→ **Given task**
Count the lines of the material below that contain the string "resolution", matching case exactly, and give only that number.
··· Recorded data ···
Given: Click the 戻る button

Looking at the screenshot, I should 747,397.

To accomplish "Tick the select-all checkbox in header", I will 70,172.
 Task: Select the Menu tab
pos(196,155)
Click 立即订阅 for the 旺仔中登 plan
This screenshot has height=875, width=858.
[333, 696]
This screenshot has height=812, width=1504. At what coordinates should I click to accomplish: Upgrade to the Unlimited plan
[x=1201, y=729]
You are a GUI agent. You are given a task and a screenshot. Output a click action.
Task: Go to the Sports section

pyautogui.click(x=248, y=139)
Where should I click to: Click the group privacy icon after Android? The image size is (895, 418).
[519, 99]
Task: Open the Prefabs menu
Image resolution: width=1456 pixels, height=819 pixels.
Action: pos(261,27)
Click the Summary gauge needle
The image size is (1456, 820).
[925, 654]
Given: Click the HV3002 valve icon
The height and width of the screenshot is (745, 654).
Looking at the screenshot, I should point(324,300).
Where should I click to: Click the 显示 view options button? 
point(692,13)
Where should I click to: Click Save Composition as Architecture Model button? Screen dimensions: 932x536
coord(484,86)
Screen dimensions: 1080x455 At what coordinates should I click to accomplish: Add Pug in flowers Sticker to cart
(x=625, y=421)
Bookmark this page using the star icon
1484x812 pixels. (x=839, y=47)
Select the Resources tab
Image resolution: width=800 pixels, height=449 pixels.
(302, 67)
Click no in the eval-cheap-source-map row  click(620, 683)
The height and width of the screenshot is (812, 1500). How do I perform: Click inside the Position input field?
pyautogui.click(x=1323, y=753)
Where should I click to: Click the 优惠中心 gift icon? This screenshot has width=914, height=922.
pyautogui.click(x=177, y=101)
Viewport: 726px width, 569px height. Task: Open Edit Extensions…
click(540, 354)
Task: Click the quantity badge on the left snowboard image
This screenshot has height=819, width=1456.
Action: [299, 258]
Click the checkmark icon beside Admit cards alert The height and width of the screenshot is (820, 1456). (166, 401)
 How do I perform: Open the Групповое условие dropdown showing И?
···
→ **Written solution**
2